(Stored items)

——————————

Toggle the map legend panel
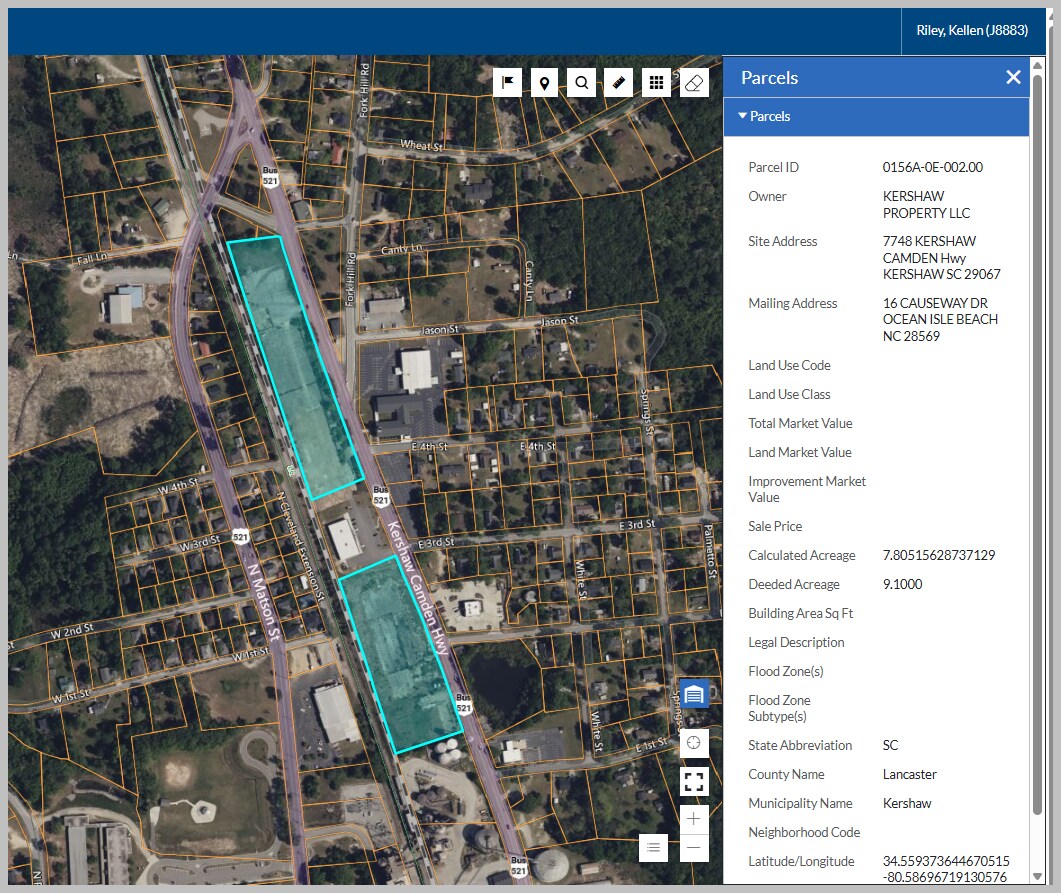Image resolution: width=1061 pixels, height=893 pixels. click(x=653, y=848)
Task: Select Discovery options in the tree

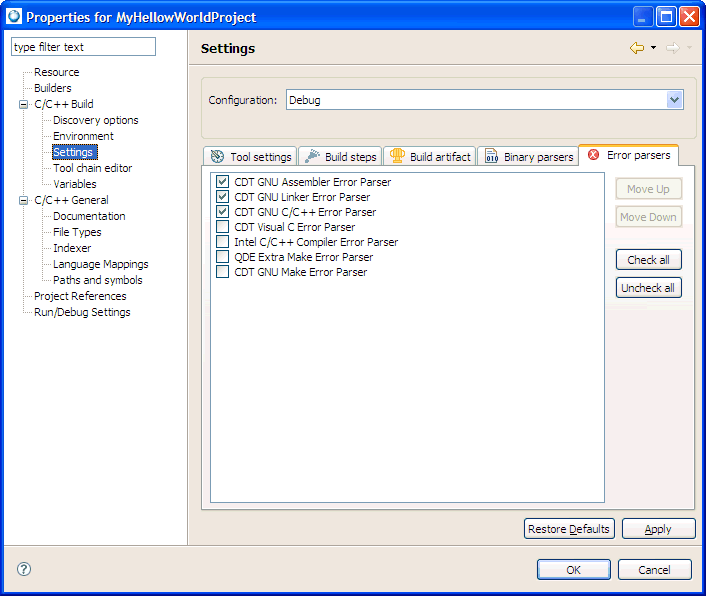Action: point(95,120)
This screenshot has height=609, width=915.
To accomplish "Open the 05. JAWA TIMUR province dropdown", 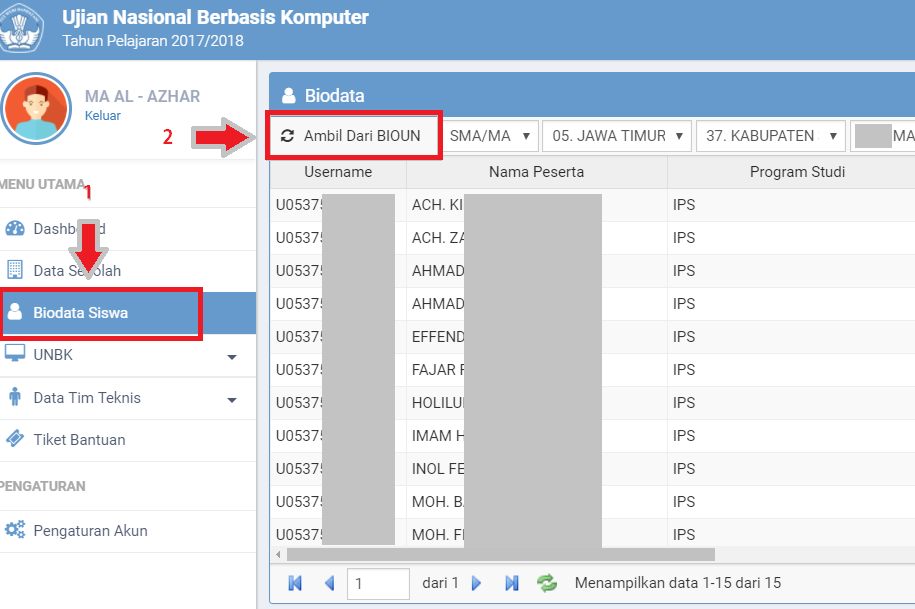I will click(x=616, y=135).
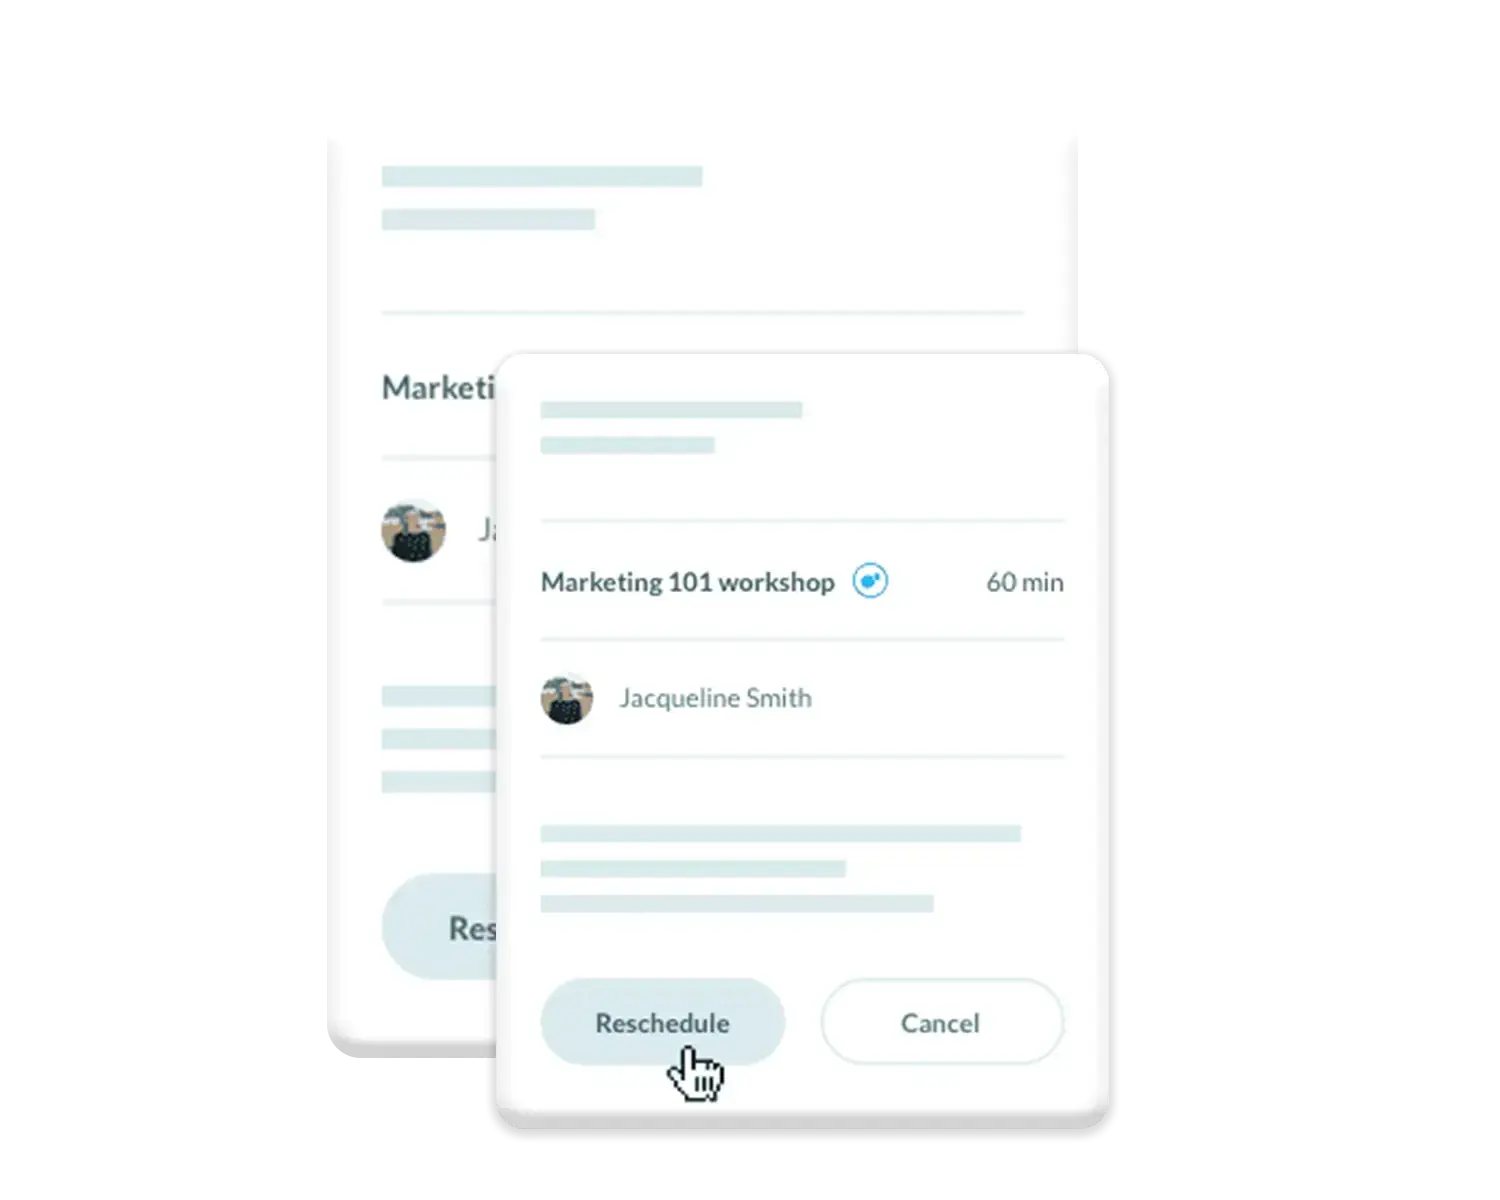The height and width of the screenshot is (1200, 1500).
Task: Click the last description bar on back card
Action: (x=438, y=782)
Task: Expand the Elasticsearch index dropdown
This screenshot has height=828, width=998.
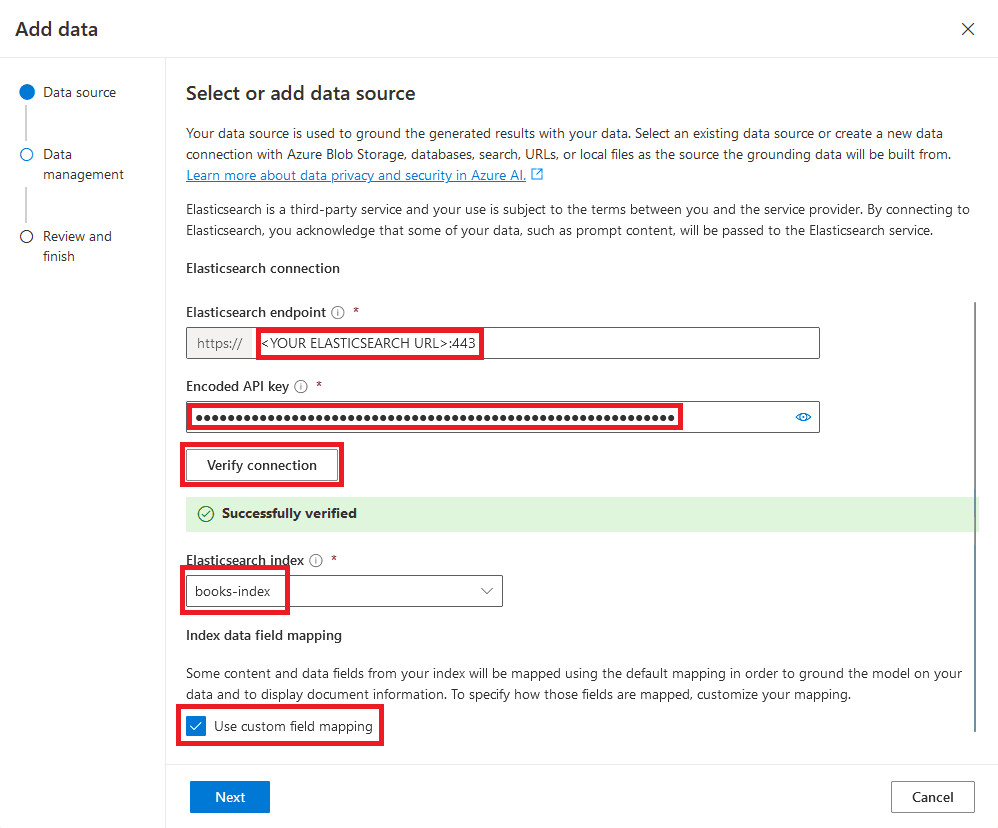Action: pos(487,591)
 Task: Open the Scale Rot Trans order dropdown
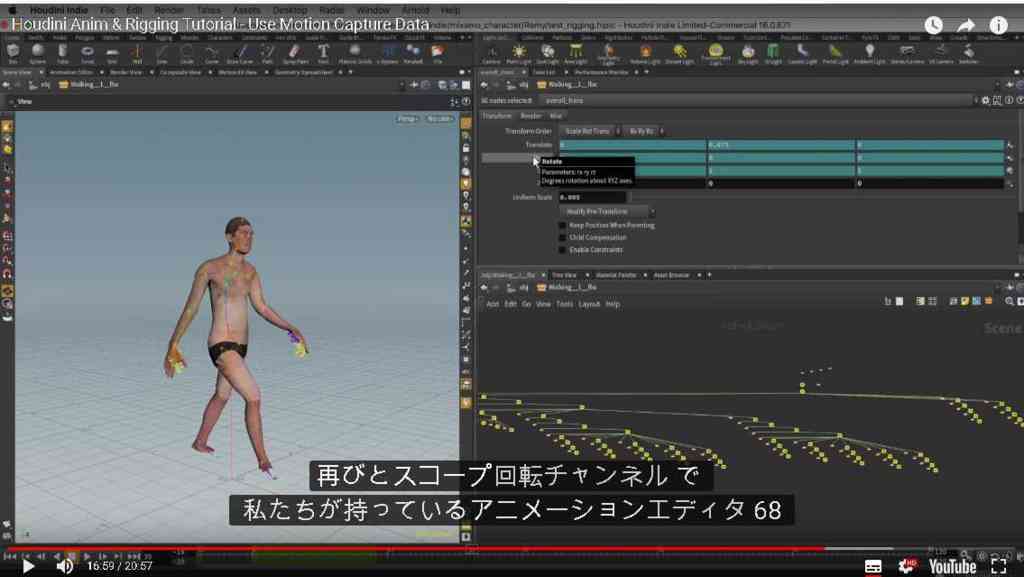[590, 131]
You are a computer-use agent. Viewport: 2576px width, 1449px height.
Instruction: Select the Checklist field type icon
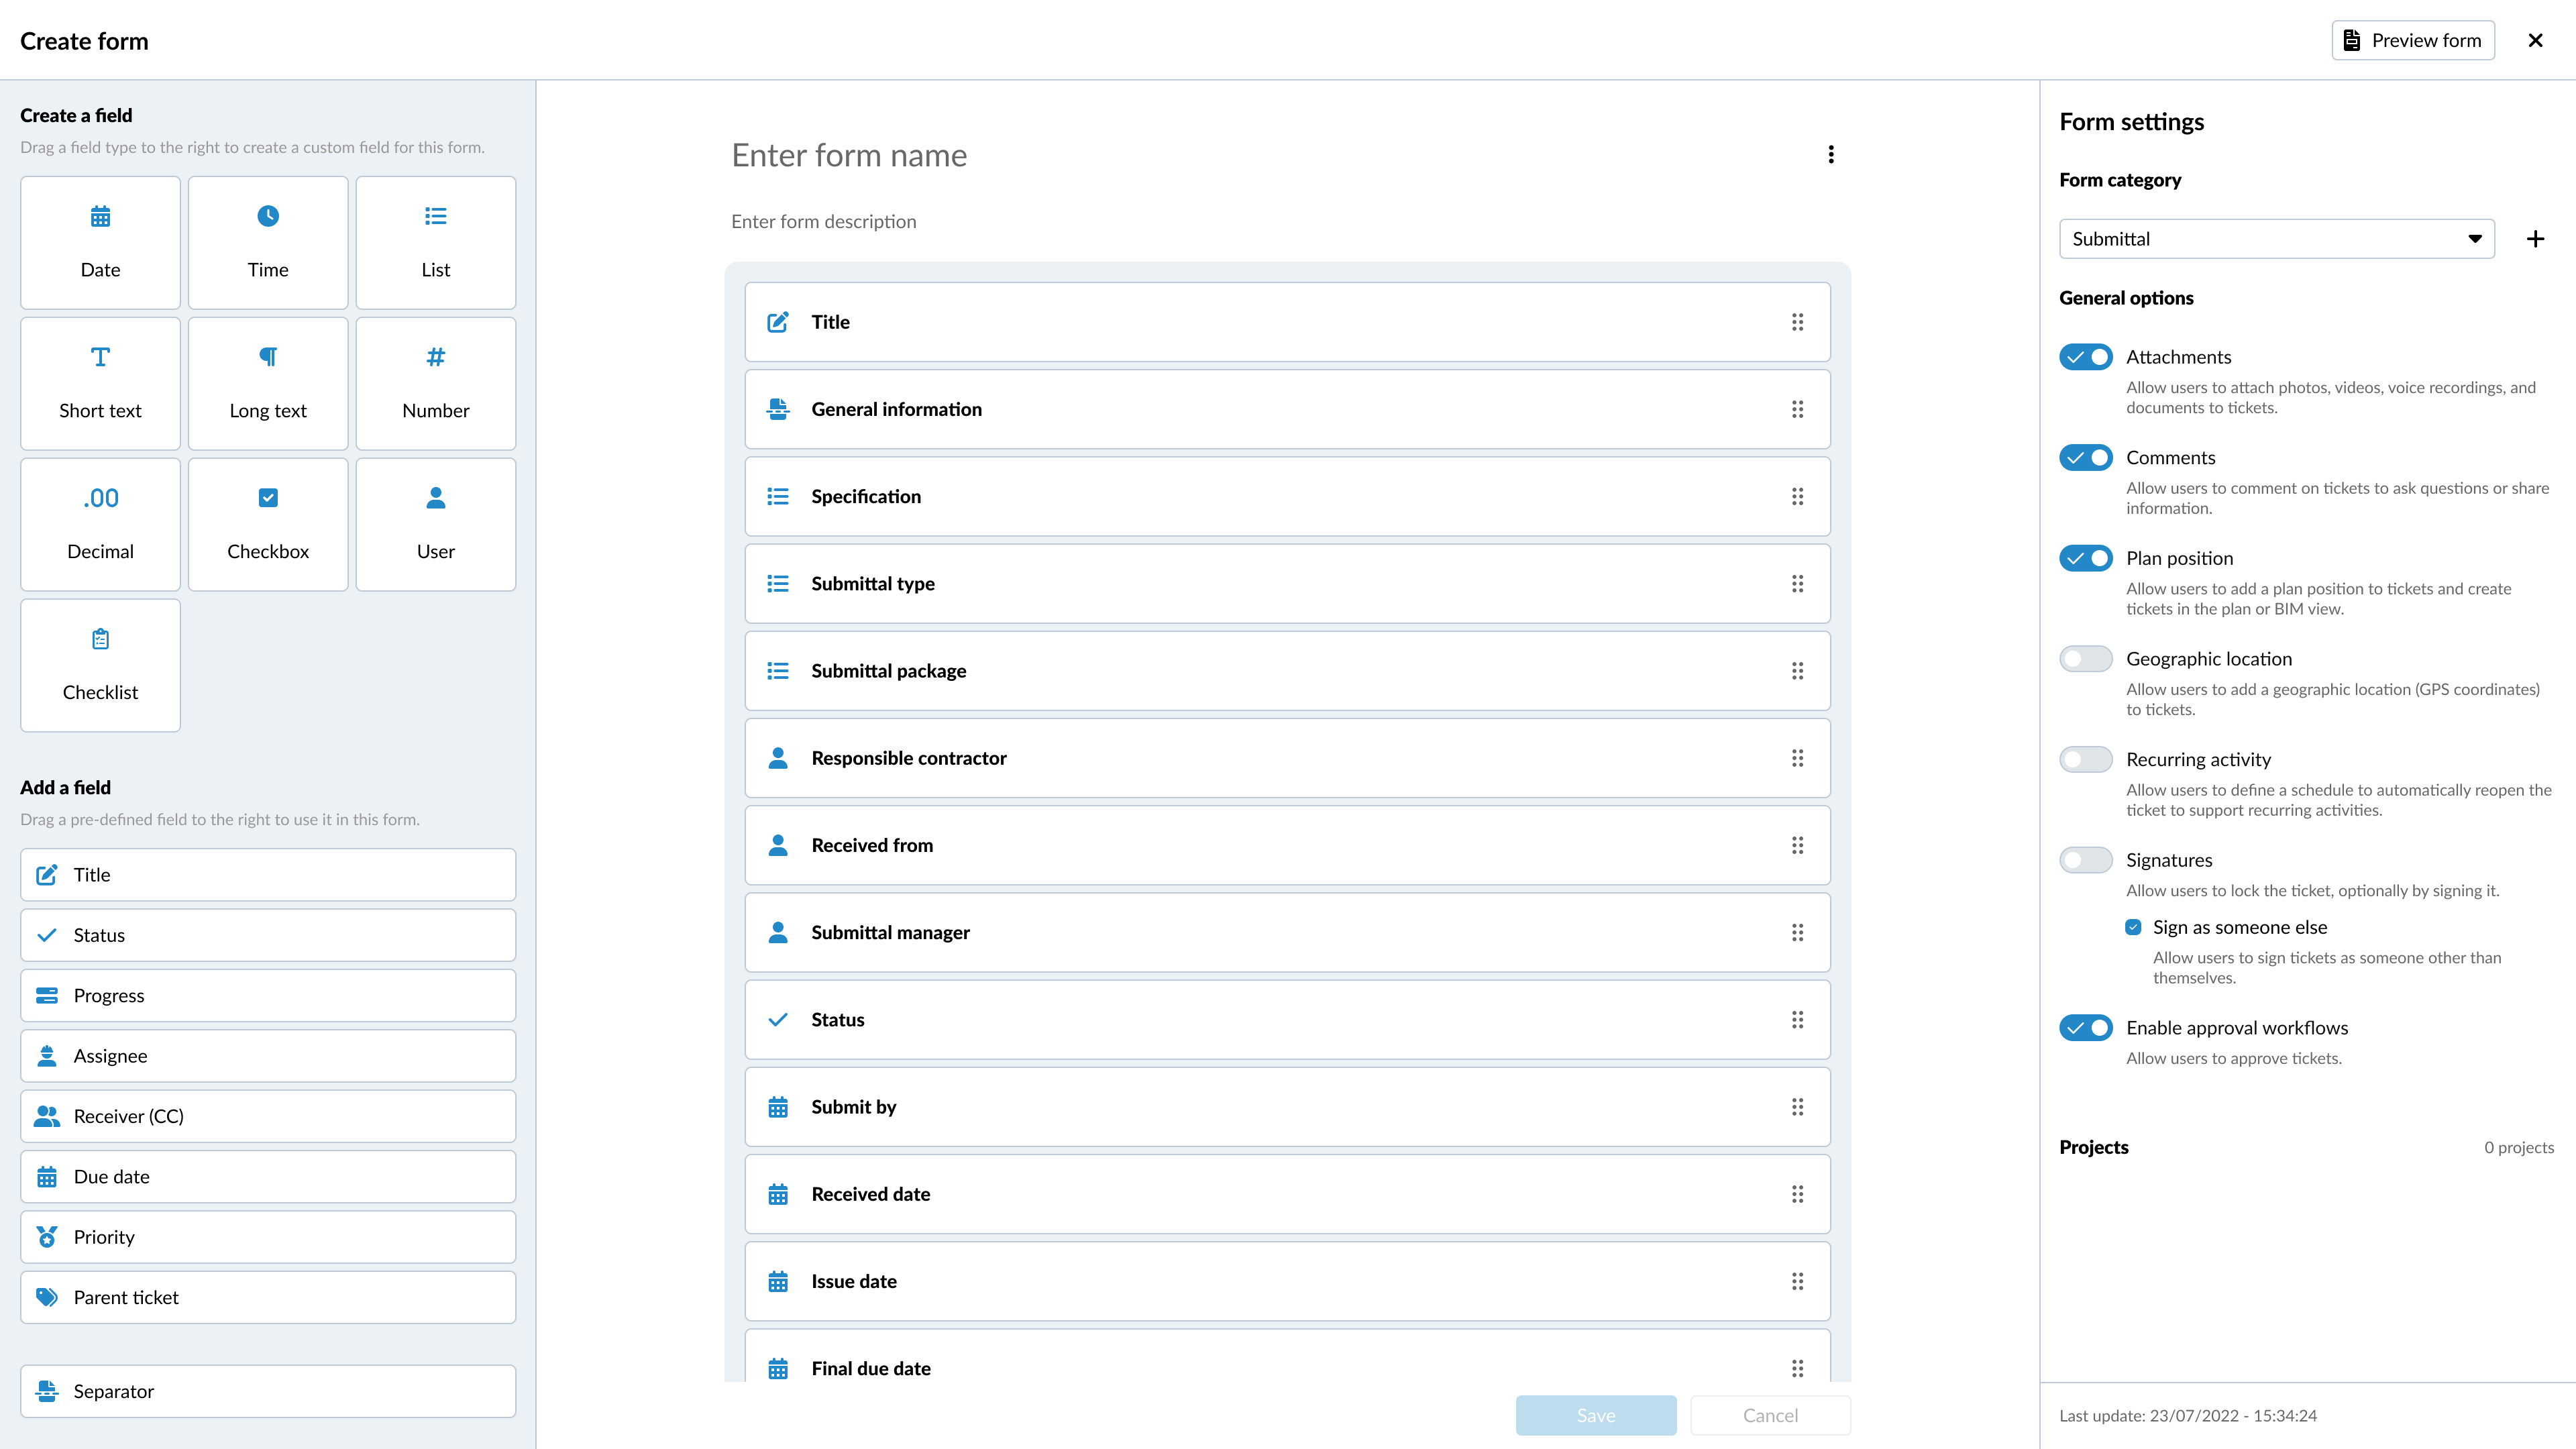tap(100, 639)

——————————

**About this task**
Starting from the first line of the entries above, print each line exactly until the line containing "This screenshot has height=609, width=915." has been printed, and skip the pictures.

**Solved exercise**
Toggle the map legend panel
Image resolution: width=1061 pixels, height=893 pixels. click(x=653, y=848)
Task: Select Discovery options in the tree

Action: point(95,120)
This screenshot has height=609, width=915.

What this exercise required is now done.